问题
I have the following in a Chrome and FireFox extension:
function webListener(requestDetails) {
var asyncCancel = new Promise((resolve, reject) => {
resolve({ cancel : true });
});
return asyncCancel;
}
chrome.webRequest.onBeforeRequest.addListener(
webListener, {
urls: ["<all_urls>"],
types: ["script"]
}, ["blocking", "requestBody"]
);
The problem is that it doesn't cancel the request. I read Chrome docs and Firefox docs and for Firefox it says it's based on Chrome's API and can return a promise to handle the request asynchronously..
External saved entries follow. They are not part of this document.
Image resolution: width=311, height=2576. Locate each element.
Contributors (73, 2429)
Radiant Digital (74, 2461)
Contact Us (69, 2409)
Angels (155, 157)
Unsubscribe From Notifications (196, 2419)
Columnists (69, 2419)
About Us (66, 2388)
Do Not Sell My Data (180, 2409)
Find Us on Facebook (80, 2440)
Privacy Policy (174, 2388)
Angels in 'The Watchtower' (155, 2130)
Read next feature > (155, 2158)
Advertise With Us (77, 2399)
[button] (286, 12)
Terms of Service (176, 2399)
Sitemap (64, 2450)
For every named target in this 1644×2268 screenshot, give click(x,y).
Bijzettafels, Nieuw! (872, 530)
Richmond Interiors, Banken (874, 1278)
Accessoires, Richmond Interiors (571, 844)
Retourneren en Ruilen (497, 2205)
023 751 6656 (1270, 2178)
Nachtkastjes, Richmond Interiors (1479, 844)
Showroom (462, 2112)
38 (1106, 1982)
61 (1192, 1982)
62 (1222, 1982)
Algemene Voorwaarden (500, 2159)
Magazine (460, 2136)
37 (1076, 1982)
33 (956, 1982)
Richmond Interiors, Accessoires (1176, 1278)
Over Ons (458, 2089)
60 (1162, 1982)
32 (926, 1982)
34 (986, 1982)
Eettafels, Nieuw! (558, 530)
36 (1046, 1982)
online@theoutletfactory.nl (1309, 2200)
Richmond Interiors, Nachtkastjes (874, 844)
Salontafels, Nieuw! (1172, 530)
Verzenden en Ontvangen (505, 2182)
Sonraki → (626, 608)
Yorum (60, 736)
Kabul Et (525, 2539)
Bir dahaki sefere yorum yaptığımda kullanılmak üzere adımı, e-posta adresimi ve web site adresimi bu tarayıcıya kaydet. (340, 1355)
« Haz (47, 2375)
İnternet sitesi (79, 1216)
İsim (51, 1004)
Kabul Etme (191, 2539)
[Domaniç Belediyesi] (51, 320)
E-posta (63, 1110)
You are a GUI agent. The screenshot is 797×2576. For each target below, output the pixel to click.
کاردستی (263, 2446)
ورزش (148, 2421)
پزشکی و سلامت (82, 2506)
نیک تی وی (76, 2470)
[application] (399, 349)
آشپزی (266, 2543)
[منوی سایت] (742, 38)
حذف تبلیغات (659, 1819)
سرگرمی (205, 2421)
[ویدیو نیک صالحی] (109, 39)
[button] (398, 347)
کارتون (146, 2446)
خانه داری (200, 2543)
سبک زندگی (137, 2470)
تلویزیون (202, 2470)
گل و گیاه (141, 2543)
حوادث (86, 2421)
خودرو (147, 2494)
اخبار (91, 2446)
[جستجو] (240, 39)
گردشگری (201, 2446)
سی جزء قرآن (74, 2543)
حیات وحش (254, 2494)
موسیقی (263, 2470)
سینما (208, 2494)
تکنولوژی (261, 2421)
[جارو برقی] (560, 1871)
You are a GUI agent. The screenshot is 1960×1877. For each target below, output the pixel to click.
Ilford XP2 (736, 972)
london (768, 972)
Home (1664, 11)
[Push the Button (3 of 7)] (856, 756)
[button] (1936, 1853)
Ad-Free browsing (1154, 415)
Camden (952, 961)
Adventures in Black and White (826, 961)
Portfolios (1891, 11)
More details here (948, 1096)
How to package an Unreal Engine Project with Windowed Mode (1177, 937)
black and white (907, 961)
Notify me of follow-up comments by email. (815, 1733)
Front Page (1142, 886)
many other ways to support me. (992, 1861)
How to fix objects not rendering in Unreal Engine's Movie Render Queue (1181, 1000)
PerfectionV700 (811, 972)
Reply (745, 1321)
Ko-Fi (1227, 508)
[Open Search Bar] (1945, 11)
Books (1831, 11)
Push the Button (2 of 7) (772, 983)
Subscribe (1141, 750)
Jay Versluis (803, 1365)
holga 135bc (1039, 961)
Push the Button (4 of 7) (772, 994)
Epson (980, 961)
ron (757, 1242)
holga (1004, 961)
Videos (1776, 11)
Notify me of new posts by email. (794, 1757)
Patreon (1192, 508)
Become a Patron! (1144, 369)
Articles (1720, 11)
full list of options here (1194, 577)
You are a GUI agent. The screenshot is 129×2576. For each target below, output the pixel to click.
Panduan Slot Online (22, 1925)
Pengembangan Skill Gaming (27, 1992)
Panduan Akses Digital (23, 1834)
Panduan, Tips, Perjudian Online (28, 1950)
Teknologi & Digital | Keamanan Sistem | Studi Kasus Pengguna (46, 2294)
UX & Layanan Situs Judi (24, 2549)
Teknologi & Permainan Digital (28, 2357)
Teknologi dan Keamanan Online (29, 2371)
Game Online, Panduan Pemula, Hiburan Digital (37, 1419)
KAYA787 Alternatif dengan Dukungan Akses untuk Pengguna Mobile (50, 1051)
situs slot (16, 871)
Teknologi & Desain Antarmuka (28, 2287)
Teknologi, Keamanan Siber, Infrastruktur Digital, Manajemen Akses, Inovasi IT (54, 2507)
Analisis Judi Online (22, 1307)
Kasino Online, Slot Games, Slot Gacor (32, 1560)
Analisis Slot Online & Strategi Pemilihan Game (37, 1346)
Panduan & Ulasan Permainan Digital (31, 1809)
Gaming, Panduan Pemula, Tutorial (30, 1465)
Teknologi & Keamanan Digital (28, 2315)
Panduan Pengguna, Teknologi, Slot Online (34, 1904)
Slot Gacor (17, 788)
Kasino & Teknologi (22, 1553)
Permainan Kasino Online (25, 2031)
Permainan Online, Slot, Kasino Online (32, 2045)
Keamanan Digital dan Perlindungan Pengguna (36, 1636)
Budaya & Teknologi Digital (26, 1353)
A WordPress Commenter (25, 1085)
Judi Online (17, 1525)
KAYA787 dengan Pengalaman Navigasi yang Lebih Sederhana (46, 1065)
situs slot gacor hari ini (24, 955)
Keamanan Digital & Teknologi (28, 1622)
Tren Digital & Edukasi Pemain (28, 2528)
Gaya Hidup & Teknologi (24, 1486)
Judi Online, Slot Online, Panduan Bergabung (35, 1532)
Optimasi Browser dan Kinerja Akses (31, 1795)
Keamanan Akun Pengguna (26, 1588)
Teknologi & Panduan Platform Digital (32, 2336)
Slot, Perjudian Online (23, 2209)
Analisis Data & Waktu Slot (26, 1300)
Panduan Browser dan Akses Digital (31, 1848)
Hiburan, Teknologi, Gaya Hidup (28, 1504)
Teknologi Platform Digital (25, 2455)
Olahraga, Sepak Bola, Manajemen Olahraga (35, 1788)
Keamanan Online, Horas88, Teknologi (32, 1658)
However, unless I make it synchronous, it fails to cancel (IE: If I return just {cancel : true}
instead of the promise, it works).
Am I doing something wrong or does Chrome and Firefox only support synchronous request handling here?
回答1:
The Chrome documentation reads to me as though you must use a synchronous, blocking response to cancel a request, and that has been my experience also.
Emphasis mine :
If the optional opt_extraInfoSpec array contains the string 'blocking' (only allowed for specific events), the callback function is handled synchronously. That means that the request is blocked until the callback function returns. In this case, the callback can return a webRequest.BlockingResponse that determines the further life cycle of the request. Depending on the context, this response allows cancelling or redirecting a request (onBeforeRequest), cancelling a request or modifying headers (onBeforeSendHeaders, onHeadersReceived), and cancelling a request or providing authentication credentials (onAuthRequired).
My reading is that you can only influence the request lifetime(like cancelling it) if your event handler is synchronous.
Furthermore, the docs also don't mention anything about supporting a Promise instead of a BlockingResponse directly, so it seems that that is Firefox-specific functionality.